In this study, the PPP/INS TC model with integer ambiguity resolution is described in detail. In order to use the ambiguity-fixed information reasonably, we designed dual parallel processing lines: one line to update non-ambiguity states using all of the successfully fixed ambiguities and another one to hold ambiguities using “correct” fixed ambiguities. Besides, the partial IAR strategy and some identification criterions of correct integer candidates are introduced to make the ambiguities as fixed correctly as possible.

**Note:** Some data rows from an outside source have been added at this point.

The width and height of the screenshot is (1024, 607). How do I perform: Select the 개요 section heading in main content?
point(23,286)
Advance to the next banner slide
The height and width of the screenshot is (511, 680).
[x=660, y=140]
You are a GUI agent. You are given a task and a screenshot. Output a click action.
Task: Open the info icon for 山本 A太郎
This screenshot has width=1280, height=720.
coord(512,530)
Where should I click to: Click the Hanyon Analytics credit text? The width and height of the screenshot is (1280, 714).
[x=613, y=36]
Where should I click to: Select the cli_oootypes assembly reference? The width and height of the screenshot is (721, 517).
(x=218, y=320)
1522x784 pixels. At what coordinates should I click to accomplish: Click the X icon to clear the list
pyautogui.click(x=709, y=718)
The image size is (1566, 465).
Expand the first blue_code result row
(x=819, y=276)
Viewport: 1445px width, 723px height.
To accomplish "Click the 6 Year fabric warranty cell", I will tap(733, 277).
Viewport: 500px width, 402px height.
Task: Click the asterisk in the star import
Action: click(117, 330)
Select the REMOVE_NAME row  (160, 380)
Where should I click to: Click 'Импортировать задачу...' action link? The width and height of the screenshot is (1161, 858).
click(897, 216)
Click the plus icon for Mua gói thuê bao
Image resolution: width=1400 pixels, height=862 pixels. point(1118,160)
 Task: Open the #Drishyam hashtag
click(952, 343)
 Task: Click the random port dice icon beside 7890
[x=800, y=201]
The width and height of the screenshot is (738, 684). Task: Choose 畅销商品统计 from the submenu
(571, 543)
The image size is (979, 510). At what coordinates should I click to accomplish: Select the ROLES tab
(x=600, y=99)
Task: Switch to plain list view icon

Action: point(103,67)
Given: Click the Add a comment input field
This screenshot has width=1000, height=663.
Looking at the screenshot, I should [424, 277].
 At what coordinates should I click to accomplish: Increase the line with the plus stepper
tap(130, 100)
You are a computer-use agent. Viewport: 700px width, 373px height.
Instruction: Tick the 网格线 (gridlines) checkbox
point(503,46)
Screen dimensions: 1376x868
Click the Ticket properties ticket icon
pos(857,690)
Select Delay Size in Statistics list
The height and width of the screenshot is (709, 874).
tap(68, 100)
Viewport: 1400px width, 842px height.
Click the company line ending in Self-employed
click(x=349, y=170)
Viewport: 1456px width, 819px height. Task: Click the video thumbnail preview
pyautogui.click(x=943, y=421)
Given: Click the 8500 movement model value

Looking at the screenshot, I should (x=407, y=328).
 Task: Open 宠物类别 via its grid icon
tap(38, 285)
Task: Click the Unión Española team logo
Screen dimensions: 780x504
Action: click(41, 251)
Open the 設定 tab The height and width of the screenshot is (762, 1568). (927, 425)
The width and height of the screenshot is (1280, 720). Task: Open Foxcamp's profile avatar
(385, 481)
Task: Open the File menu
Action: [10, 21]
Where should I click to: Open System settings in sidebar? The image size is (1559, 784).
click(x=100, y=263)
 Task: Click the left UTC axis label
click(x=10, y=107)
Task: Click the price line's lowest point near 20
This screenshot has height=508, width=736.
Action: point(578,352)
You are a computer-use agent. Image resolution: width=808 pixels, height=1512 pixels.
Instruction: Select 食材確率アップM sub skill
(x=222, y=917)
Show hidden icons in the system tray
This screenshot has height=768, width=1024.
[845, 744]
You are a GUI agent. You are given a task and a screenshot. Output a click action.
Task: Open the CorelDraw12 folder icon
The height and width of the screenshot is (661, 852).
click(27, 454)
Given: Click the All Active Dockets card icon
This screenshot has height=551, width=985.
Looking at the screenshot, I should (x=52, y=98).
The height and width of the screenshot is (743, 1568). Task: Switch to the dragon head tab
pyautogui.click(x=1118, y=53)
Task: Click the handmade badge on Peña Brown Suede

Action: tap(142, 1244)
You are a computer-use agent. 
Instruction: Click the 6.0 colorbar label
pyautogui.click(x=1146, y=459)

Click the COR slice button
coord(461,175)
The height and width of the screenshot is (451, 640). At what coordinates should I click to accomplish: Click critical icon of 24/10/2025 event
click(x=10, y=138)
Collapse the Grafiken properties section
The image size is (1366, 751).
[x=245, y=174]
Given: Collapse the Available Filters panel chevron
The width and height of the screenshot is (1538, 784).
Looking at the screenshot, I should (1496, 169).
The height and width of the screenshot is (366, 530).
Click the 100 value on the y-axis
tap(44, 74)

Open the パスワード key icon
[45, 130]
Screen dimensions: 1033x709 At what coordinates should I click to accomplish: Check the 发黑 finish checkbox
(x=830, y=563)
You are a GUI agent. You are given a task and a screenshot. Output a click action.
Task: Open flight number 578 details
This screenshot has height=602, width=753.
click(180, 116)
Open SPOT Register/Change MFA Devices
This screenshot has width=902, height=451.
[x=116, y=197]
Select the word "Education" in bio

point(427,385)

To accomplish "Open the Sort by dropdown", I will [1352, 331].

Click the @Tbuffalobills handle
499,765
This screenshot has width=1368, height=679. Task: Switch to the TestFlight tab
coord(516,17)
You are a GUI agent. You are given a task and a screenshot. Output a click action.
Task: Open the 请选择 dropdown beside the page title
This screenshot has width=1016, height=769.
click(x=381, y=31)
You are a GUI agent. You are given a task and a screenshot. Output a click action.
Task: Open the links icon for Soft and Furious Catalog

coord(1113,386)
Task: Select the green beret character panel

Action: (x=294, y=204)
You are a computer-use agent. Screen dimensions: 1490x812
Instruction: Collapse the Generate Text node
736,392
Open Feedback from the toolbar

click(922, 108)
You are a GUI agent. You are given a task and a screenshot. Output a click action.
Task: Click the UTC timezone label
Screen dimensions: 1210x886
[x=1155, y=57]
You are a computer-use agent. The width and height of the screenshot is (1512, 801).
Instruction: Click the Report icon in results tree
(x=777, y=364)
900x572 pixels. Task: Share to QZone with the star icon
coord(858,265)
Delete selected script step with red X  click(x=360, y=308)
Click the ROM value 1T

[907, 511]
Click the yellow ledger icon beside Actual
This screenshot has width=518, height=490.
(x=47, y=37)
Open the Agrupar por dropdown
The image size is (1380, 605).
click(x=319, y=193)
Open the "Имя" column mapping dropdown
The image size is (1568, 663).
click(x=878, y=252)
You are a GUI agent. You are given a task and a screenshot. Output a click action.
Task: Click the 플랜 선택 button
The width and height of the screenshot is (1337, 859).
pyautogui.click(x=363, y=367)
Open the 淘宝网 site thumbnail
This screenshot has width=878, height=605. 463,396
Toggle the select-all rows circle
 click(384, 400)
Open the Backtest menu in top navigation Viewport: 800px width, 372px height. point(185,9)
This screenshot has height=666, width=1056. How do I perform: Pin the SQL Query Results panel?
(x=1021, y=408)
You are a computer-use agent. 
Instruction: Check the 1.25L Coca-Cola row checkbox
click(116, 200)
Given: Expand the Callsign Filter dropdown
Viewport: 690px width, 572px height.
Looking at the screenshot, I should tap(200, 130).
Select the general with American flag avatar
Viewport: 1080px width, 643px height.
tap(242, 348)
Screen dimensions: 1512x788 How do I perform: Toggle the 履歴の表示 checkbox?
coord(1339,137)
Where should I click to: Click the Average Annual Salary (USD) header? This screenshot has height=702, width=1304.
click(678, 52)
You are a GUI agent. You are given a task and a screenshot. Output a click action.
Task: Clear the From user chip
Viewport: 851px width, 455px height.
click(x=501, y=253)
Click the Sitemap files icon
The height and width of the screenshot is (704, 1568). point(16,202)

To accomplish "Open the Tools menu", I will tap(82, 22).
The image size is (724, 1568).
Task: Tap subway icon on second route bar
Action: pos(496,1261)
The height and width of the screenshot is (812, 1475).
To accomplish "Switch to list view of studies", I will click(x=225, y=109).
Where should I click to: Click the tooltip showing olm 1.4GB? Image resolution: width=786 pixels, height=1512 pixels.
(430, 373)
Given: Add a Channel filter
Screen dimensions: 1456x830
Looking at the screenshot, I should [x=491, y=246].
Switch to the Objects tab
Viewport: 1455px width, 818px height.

On the other hand, the theoretical analysis states that the IAR-PPP performance with INS aiding can be improved in the case of GNSS outages, when the position accuracy maintained by the INS solution is superior to SPP solutions. Real data experiments equipped with navigation-grade and tactical-grade IMUs were conducted in an open-sky environments and urban area. For the clean GPS data, since the float ambiguities of PPP-only solutions have been estimated precisely, adding INS information is unable to improve ambiguity fixing. However, owing to the ability of dead reckoning in a stand-alone mode, the INS could deliver position with high accuracy over a short period. As a result, during the GPS outage, this high-accuracy information is used to assist in accelerating re-convergence for re-initialized float ambiguities. According to the INS prediction accuracy, the INS aiding effect on ambiguity re-fixing can be classified into three levels roughly. Firstly, when the position accuracy is better than one half cycle, nearly instantaneous or rapid ambiguity re-fixing is achieved. In practice, the outage duration is required less than 10 s. Secondly, for the outage duration from 10 to 60 s, the average time to re-fix for INS aiding is shorter than that of PPP-only solutions. It is regarded as a moderate improvement. Finally, if the outage duration continues to increase, the INS drift error is close to that of SPP solutions. As a result, the contribution of INS aiding will become less and less. Moreover, there is an adverse impact on ambiguity re-fixing performance for the large INS prediction error. In essence, the INS-predicted position accuracy is the critical factor for ambiguity recovery performance, where an accuracy better than 0.1 m and 1.0 m is required for the significant and moderate improvement. For the urban environments, the span of clean data is often shorter than 30 min due to intermittent signal interruptions; thus, ambiguity re-fixing for PPP always fails, while INS-aided information could bridge the data gaps and achieve fast ambiguity re-fixing.

In practice, especially for the real kinematic scenario, the observation environment is more complex due to a variety of unexpected problems. In order to enhance kinematic PPP, future studies are focused on the combination of multi-GNSS, multi-frequency and multi-sensor and its effects on PPP model strengthening. Besides, the quality control for reliable integer ambiguity resolution is also crucial.